Deby wore a military uniform as he talked to reporters in the presidential palace, making his first public comments since rebels attacked the capital of Ndjamena.
The fighting left at least 100 civilians dead and sent about 20,000 fleeing into Cameroon and Nigeria, according to media reports. Some have started to return home.
“We are in total control, not only of the capital, but of all the country,” Deby said.
Earlier in the day, he met with French Defense Minister Herve Morin, who traveled to Chad in a show of support for its former colony, where it has warplanes and more than 1,000 troops stationed.
At stake in Chad is control of a central African country with promising oil reserves but a porous border with Sudan’s remote and troubled Darfur region.
Chad has accused Sudan of backing the rebels to prevent deployment of an international peacekeeping force to protect refugees from Darfur. Sudan has long resisted such a force, but has denied involvement in the coup attempt.
On Wednesday, Chadian Prime Minister Delwa Kassire Coumakoye also alleged that Libya was involved in supporting the rebels.
“It is Gaddafi who is contributing to arming these people,” he said, referring to Libyan leader Moammar Gaddafi. “They are armed by Sudan and supported by Libya.”
Deby later downplayed any differences with Libya, saying relations are “excellent” between the countries.

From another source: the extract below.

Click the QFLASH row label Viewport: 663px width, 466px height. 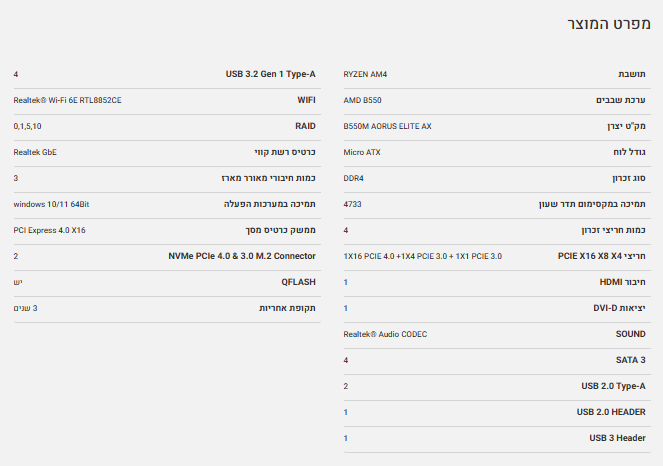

France initially said it was “neutral” as fighting raged over the weekend, but later threw its weight behind Deby.
The bodies of at least 100 civilians lay in Ndjamena’s three main hospitals and as many as 700 more people were being treated for bullet wounds and injuries from mortar fire, Guilhem Molinie, a Doctors Without Borders official, told Reuters. He said the death toll was likely to rise as Red Cross workers were still recovering bodies.
Chadian Red Cross officials have said hundreds of civilians were killed in the fighting, but no official death toll has been given.
On Wednesday, more people were reported to be returning to Ndjamena than leaving across two bridges spanning the Chari.
A Chadian police officer with a megaphone told the crowd at the border: “Come back home. Ndjamena is at peace,” Agence France-Presse reported.
An Associated Press reporter saw small groups of men heading toward Ndjamena, about 40 in an hour. Many said they left wives and children in Cameroon while they returned to protect their houses from looters and assess the security situation in the capital.
Most shops and buildings in downtown Ndjamena have been looted. Outside the city center, the state broadcasting station and the parliament building were stripped.
Deby told reporters that the Chadian army was chasing the rebels, who were fleeing east. “We are going to catch them before they enter Sudan,” he said, speaking for about 30 minutes while seated in a chair in front of the flags of Chad and the African Union.
But he suggested his government had been weakened.
“I am working with less than a quarter of the members of my government,” he said. “I do not know where the rest have gone.”
“There are traitors. When the time comes we shall work on that issue,” he added.
The rebels accuse Deby of corruption and embezzling millions in oil revenue. While many Chadians may share that assessment, the uprising appears to be a power struggle within the elite that has long controlled Chad; rebellion leaders include Mahamat Nouri, a former defense minister, and Timan Erdimi, a nephew of Deby who was his chief of staff.
The U.N. Security Council has condemned the attack and authorized France, which has given Deby strong support in the past, and other nations to help Chad’s government.
French President Nicolas Sarkozy said French troops were ready to attack the rebels if necessary, though his government has stressed no such plans were imminent.
Morin suggested the rebels were not completely routed, telling France-Inter radio that his intelligence showed a column of insurgent reinforcements was moving in. French officials had said earlier that 100-200 rebel vehicles appeared to have regrouped east of the capital.
Rebel spokesman Abderaman Koulamallah said the insurgents had pulled back “to better camouflage themselves” about 45 miles from the capital.
“We warn France against all direct intervention otherwise things could very badly degenerate for it,” he told AFP by satellite telephone. “It would risk losing face in Chad and endanger the lives of all its nationals in Africa.”
On Friday, rebels attacked Ndjamena in pickup trucks after advancing in a matter of days from their eastern bases near the border with Sudan. The fighting left bodies in downtown streets. The rebels withdrew late Sunday, and by Wednesday morning the city was quiet, the streets almost empty.
Chadian health officials pleaded for doctors and nurses to return to N’Djamena to help the wounded.
The U.N. World Food Program has said its food deliveries to more than 420,000 people are threatened by the violence.
In light of the French help, Deby said he would consider pardoning a group of French charity workers sentenced to eight years in prison on kidnapping charges for trying to fly children they claimed where Darfur orphans out of Chad.